The use of hoaxes for political gains is another tactic that has been used since the 60s. For example, in 1969, students with rifles occupied Willard Straight Hall in Cornell, demanding the establishment of Africana departments, because there were cross-burnings. These turned out to be hoaxes set up by Cornell’s Afro-American Society.
To his credit, Knowles’s book is not partisan. He frequently blames his own side. “For many conservatives of the late twentieth and early twenty-first centuries, Big Business could do no wrong, and none dared question the ‘invisible hand’ of the “free market’.” But neutrality is no bulwark against an all-conquering, evangelical, providential, and extremely dedicated cadre-based ideology.
Knowles writes that progressives, unlike conservatives, understood that universities would be the most useful mechanism to change and shape the country. Progressives from the 60s to now have effectively wielded the power of the universities, incubating ideology, supplying sinecures, furnishing brains, trust, and expertise, as well as foot soldiers, in order to thrust themselves to the top of corporate power and man the administrative state.
The typical responses of conservatives, in Knowles’ mind, have been at best naïve, feeble and impotent, and at worst tantamount to concession and surrender. He writes:
[A]s we have seen, conservatives have mustered two responses, both of which have only accelerated the progress of the radicals’ campaign. The most conciliatory conservatives have simply gone along, ceding one piece of the culture after another to political correctness. Their more curmudgeonly brethren have refused to abide by political correctness but nonetheless have effectively tolerated it on broadly liberal grounds. ‘Free speech absolutists’ have refused to acknowledge that liberty entails limits, retreating instead to skeptical platitudes upholding licentiousness, which previous generations of conservatives including the Founding Fathers understood to be the very opposite of liberty.
Knowles argues that neutrality has reached its limit and conservatives, if they truly want to conserve the patrimony, need to be proactive. This includes using some form of legislative power, which is handed to them by the people election after election. Empty sloganeering is empty, by definition. “First and foremost, conservatives must ditch the tired slogans that they have parroted for decades. There has never been any such thing as absolute ‘free speech,’ and conservatives’ delusions to the contrary have afforded radicals the opportunity to dismantle the traditional moral order that conservatives purport to uphold.” Conservatives, therefore, need to put forward an opposing set of morals, instead of singing paeans to the marketplace of ideas, and be forthright in defending them. “In particular, we would need to restore prohibitions against obscenity, which politically correct radicals have long exploited to arouse the people’s base passions and undermine their liberty, just as the Founding Fathers feared,” writes Knowles.

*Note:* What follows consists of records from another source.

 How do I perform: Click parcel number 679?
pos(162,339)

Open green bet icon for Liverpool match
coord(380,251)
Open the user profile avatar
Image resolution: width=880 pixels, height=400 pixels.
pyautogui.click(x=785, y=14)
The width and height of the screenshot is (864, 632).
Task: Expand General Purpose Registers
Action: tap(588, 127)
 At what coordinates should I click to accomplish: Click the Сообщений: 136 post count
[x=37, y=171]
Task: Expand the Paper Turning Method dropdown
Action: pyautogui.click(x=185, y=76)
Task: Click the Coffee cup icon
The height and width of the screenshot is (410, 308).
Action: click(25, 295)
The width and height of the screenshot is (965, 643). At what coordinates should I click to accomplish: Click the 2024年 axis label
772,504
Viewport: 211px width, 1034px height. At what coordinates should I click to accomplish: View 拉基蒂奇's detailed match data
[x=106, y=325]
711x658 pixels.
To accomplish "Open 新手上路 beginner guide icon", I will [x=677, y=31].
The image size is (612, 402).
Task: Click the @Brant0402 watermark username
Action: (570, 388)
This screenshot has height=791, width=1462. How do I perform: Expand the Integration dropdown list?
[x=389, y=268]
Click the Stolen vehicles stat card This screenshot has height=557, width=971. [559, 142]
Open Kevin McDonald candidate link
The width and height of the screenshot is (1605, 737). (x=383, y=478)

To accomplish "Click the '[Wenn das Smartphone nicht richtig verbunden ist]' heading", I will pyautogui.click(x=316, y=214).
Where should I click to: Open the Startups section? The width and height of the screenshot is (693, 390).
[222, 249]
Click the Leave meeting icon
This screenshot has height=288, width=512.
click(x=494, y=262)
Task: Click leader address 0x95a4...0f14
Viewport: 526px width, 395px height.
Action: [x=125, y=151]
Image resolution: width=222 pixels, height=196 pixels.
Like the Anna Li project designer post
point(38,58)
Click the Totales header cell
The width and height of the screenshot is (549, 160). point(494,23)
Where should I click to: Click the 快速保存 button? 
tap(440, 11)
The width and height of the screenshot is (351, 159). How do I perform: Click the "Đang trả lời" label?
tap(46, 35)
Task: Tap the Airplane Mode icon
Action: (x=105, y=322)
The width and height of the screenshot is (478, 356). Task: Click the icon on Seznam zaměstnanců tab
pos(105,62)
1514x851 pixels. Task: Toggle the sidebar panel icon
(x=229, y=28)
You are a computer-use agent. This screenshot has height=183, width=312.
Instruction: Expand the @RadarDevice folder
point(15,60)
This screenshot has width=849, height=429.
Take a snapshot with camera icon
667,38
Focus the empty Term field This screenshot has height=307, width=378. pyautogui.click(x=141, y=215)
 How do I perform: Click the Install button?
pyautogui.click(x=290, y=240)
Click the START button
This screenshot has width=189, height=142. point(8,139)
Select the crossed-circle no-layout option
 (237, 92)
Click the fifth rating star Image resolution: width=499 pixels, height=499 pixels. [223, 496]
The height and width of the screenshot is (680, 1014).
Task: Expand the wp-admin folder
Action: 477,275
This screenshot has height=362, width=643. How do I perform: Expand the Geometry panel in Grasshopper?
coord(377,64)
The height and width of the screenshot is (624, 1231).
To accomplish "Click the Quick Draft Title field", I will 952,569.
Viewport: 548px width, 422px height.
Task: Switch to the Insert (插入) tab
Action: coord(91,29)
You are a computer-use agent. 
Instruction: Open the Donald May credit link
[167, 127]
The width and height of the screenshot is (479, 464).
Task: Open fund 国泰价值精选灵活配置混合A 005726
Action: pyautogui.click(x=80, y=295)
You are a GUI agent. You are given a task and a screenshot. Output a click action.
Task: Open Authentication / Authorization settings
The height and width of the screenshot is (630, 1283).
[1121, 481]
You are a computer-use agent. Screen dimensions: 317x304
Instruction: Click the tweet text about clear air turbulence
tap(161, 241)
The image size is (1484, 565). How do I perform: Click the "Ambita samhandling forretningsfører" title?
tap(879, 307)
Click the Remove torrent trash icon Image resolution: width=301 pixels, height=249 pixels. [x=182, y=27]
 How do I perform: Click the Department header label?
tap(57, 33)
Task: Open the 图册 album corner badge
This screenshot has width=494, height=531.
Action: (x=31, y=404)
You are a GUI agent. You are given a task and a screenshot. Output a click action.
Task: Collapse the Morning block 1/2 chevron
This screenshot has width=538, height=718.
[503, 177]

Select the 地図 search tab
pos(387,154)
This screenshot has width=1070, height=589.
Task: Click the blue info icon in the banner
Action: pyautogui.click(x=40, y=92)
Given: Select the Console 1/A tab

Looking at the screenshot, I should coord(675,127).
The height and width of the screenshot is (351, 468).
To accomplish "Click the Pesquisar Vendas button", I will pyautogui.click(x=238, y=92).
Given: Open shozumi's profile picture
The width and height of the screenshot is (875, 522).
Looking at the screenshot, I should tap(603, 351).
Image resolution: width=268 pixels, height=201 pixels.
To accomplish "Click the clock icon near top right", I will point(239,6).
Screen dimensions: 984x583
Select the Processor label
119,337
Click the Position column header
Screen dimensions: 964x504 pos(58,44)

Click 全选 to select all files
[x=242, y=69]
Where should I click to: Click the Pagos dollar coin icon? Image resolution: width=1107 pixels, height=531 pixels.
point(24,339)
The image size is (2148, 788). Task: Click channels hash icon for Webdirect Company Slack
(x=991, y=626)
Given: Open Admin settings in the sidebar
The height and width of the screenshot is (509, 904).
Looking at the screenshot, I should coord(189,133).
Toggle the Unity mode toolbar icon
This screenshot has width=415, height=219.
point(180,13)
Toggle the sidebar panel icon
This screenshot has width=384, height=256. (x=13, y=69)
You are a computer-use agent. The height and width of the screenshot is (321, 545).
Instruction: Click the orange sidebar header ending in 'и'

In an ironic way, modern universities have begun to mirror the older universities under monasteries, except they do not preach Christianity but progressivism, which has its own heresies. “Today, T-shirts bearing the likeness of the Communist revolutionary Che Guevara have so proliferated on college campuses as to become cliché, whereas the possession of ‘Make America Great Again’ hats has gotten conservative students suspended from school.” And this is perhaps the most valuable wisdom in Knowles’ new book. True neutrality never really exists unless from time to time there is an authority willing to bring down the hammer against ideological forces and back up that neutrality by force.
Sumantra Maitra is an elected ECR member at the Royal Historical Society and a non-resident fellow at the Martin Center. He is also a columnist for The National Interest and a senior contributor to The Federalist.